Here's the bizarre ritual traders followed on Friday the 13th to scare away evil spirits
- Wall Street traders had a fun ritual every Friday the 13th to scare off evil spirits that could crash the stock market.
- They called it "Hat Day," and wore silly headgear, pretending to ward off the evil spirits.
- The ritual ended after the 1987 stock-market crash.
- Hat Days "are sorely missed," said Art Cashin, the veteran trader at UBS Financial Services.
Happy Friday the 13th!
For many years, Wall Street traders dealt with their imagined fear of a market crash on this day with a bizarre tradition. Even they couldn't escape Triskaidekaphobia, the fear of the number 13.
In a note on Friday, Art Cashin, the veteran trader at UBS Financial Services, recalled Hat Day, when traders wore headgear to fend off bearish evil spirits:
We think the negative myth may be based on a novel published back around 1910. It told of a plot by an evil stock trader (ain't they all) to crash the market on Friday the 13th. By a numerical oddity, the 13th of the month falls on a Friday more than any other day. In the last 400 years, we have had 699 Friday the Thirteenths.
One further note on Friday the 13th. Triskaidekaphobia is actually fear of the number 13. Fear of Friday the 13th is actually Friggatriskaidekaphobia but that sounds like something that would cause your mom to put a bar of Lifebuoy in your mouth. So, Dr. Donald Dossey coined the term paraskevidekatriaphobia. He says that by the time you manage to pronounce it, your phobia's gone.
Prior to 1988, floor brokers used to have fun with the myth by declaring Friday the 13th "Hat Day". Brokers would don silly and bizarre headgear, pretending to ward off the evil spirits.
The last official "Hat Day" occurred in 1987. It was on Friday, November 13th, to be exact. A few weeks earlier on Monday, October 19th, U.S. stock markets had suffered their worst selloff in history. The Dow fell 22% in one day. That would be the equivalent of a 5,500 point selloff today.

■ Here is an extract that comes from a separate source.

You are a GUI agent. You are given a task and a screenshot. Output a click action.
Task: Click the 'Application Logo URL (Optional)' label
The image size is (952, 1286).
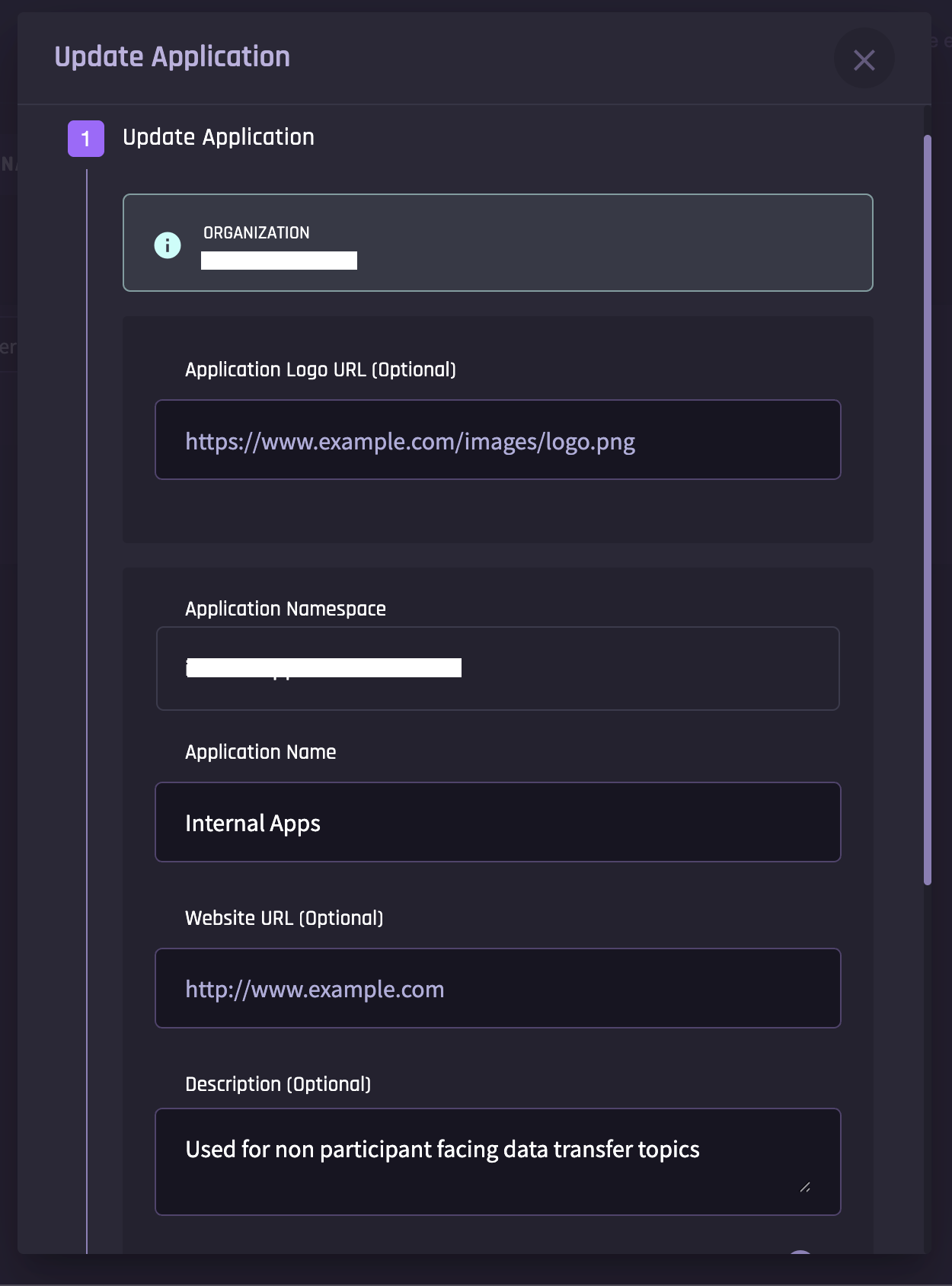coord(321,369)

The '87 crash was far, far worse than the '29 crash on a percentage basis. As that day wore on and prices continued to fall and fall, the floor took on a kind of surreal atmosphere, almost like a dream sequence in a movie. You bargained and fought for good prices but there was a sense that this was unreal - that this couldn't really be happening.
Cashin added that because many traders lost their careers in the 1987 crash, the following Hat Day became some sort of "Survivors Ball" for the those left behind.
The NYSE closed the visitor's gallery and cancelled press passes for the day so that the survivors had the floor all to themselves. However, a freelance reporter managed to gain access for an interview and stayed to document the whole day. Months later, he published a story with the headline "The Fat Cats in Hats."
"That was the last "Hat Day" on the NYSE," Cashin wrote. "They are sorely missed."
One last tidbit, for what it's worth: stocks have rallied 55%-60% of the time on Friday the 13th. So be greedy when others are fearful.